To Charles and his wonderful advice… first growing season following your books and I am now reaping the benefits. 1 year ago my plot was 6 foot high in all manner of weeds but yet I conquered and am feeding the family throughout the season with much more to come!

In March 2014 Green Books published Gardening Myths and Misconceptions which tackles some of the misguided and contradictory advice common in the world of gardening. Its remit is to save the gardener time, by showing which jobs are unnecessary. Next in 2015, How to Create a New Vegetable Garden came out with Green Books.

By 2016 I was aware of gardeners’ needs to know more about timings, and had the idea to self publish a Diary, which is also a manual of essential advice and timings for successful growing. It is selling steadily from this site, in shops and on Amazon, is exported to Chelsea Green in the USA, while the process of self publishing has been a steep learning curve for me. The Diary is currently in third edition 2019.

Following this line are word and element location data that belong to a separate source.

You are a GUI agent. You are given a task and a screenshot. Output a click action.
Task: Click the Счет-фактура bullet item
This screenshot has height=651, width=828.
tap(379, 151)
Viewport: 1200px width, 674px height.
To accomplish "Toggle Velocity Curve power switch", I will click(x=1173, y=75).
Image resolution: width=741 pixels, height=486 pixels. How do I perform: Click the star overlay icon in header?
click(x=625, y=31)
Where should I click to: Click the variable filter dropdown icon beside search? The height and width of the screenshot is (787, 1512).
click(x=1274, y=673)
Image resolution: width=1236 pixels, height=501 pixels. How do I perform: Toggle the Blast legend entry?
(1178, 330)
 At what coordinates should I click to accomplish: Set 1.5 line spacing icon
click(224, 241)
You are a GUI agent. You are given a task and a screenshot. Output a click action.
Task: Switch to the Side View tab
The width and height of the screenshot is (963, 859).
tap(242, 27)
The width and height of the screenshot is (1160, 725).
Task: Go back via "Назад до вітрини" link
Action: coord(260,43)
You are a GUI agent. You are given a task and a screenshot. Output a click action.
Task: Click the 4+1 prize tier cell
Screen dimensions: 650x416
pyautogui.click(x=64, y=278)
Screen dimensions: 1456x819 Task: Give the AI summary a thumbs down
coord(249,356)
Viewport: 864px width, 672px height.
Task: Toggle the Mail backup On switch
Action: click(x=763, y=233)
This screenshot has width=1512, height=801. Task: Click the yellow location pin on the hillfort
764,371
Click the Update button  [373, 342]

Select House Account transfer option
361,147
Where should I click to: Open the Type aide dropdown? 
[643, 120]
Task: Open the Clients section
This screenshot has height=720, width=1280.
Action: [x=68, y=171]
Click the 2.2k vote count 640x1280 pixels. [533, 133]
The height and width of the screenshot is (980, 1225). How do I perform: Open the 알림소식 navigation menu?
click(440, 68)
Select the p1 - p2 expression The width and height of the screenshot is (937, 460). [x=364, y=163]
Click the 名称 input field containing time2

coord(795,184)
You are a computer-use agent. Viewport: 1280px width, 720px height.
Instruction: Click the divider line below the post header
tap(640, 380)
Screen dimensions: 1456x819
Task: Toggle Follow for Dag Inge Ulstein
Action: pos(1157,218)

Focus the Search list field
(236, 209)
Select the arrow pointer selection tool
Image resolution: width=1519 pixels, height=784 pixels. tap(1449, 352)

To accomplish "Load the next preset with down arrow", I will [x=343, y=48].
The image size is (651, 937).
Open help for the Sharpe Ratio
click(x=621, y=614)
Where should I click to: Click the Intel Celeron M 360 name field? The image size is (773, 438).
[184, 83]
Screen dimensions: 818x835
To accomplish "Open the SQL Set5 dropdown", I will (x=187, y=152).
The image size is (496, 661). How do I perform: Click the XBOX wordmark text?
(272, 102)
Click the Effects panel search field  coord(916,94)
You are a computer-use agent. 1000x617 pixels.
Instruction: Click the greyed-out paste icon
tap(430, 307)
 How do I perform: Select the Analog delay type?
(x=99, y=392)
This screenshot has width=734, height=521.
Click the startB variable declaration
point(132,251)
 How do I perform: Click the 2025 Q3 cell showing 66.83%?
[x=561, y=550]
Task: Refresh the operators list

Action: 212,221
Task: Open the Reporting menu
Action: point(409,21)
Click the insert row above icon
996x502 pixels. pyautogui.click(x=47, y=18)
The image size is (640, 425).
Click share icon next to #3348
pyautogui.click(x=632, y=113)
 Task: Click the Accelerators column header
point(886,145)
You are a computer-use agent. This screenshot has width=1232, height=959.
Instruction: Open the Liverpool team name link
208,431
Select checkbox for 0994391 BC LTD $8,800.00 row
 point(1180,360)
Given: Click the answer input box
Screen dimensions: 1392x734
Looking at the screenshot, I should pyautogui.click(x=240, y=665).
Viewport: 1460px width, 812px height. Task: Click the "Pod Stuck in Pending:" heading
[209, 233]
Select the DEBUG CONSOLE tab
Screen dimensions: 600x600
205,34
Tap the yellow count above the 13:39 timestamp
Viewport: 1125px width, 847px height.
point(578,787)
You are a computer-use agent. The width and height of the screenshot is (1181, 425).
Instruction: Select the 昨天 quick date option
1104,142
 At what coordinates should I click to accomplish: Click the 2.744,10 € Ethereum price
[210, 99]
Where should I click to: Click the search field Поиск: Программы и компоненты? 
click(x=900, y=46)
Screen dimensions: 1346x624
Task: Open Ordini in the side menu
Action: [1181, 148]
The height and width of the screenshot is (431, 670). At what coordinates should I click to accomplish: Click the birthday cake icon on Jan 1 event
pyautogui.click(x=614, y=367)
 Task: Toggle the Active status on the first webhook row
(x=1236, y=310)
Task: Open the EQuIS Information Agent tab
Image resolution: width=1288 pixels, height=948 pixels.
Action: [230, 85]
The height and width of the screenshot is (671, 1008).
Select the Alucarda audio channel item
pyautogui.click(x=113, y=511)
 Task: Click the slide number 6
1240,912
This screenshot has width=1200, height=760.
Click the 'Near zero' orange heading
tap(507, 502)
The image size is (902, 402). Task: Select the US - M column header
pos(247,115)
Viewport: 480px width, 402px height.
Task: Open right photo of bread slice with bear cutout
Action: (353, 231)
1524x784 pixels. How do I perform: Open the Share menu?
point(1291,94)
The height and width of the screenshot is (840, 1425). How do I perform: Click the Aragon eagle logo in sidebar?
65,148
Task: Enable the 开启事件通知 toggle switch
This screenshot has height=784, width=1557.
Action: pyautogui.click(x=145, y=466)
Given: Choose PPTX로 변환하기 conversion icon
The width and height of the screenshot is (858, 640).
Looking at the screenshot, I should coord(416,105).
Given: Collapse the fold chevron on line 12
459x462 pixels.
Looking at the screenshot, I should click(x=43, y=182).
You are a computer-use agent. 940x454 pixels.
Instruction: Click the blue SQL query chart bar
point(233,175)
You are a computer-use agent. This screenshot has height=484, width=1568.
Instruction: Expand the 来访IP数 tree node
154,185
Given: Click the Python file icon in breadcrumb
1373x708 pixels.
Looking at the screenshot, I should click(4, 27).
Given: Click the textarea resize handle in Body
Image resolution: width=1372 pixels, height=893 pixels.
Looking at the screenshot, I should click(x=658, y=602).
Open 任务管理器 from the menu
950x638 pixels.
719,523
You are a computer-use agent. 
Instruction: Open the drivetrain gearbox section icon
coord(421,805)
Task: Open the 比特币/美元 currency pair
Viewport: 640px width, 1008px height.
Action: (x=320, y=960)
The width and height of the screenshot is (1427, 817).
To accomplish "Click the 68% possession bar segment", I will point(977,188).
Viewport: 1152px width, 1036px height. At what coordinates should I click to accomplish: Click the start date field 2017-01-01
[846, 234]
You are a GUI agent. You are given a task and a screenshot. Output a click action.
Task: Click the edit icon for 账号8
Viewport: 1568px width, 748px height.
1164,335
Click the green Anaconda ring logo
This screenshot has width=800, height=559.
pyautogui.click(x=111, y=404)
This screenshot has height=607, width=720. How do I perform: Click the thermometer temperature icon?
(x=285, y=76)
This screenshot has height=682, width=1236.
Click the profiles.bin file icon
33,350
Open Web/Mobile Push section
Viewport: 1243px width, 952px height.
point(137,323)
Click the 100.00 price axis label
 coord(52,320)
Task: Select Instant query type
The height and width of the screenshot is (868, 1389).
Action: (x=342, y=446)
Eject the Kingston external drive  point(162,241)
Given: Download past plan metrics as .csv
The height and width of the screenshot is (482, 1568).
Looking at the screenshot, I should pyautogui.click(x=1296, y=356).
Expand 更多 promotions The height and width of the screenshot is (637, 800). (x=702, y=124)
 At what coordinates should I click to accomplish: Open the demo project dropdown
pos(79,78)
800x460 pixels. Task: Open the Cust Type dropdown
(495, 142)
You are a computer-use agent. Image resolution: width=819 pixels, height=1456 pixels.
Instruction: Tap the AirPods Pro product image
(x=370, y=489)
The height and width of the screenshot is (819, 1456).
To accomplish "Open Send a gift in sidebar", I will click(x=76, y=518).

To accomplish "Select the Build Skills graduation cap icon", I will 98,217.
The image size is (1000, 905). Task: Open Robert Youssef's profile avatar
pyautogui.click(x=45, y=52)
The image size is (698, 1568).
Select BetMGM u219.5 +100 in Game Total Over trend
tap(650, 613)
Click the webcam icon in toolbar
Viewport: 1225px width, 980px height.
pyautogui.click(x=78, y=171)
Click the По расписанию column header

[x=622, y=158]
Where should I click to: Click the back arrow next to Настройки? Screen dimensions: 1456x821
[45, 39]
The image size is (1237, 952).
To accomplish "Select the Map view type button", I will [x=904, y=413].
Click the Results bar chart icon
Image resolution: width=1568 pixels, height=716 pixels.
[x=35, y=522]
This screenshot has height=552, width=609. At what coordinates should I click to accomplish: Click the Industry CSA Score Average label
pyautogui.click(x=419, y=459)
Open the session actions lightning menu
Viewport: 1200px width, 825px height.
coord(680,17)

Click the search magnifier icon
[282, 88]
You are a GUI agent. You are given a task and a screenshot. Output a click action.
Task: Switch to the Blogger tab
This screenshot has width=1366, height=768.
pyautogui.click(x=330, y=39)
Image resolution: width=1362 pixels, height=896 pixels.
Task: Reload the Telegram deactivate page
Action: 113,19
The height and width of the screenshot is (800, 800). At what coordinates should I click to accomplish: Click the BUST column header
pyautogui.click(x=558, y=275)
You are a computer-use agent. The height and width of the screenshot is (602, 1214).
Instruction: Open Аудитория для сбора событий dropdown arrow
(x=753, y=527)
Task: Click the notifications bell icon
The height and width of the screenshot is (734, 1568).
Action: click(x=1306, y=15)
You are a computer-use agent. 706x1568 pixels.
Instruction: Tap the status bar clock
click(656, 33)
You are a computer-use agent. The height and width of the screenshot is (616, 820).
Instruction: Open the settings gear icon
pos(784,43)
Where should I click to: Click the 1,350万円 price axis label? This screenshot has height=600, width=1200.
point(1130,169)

I have just bought your vegetable garden diary, and all I can say is wow, so inspiring, and full of detailed information, brilliant. I wish I had bought it years ago!!

I have made a couple of nice raised beds that are now productive, more to follow, now I have a decent compost heap that is rotting down behind the peas and beans!!

Thanks again for all your positive comments, you are a real inspiration! (Philip Hirst, Ireland email, 23.07.18)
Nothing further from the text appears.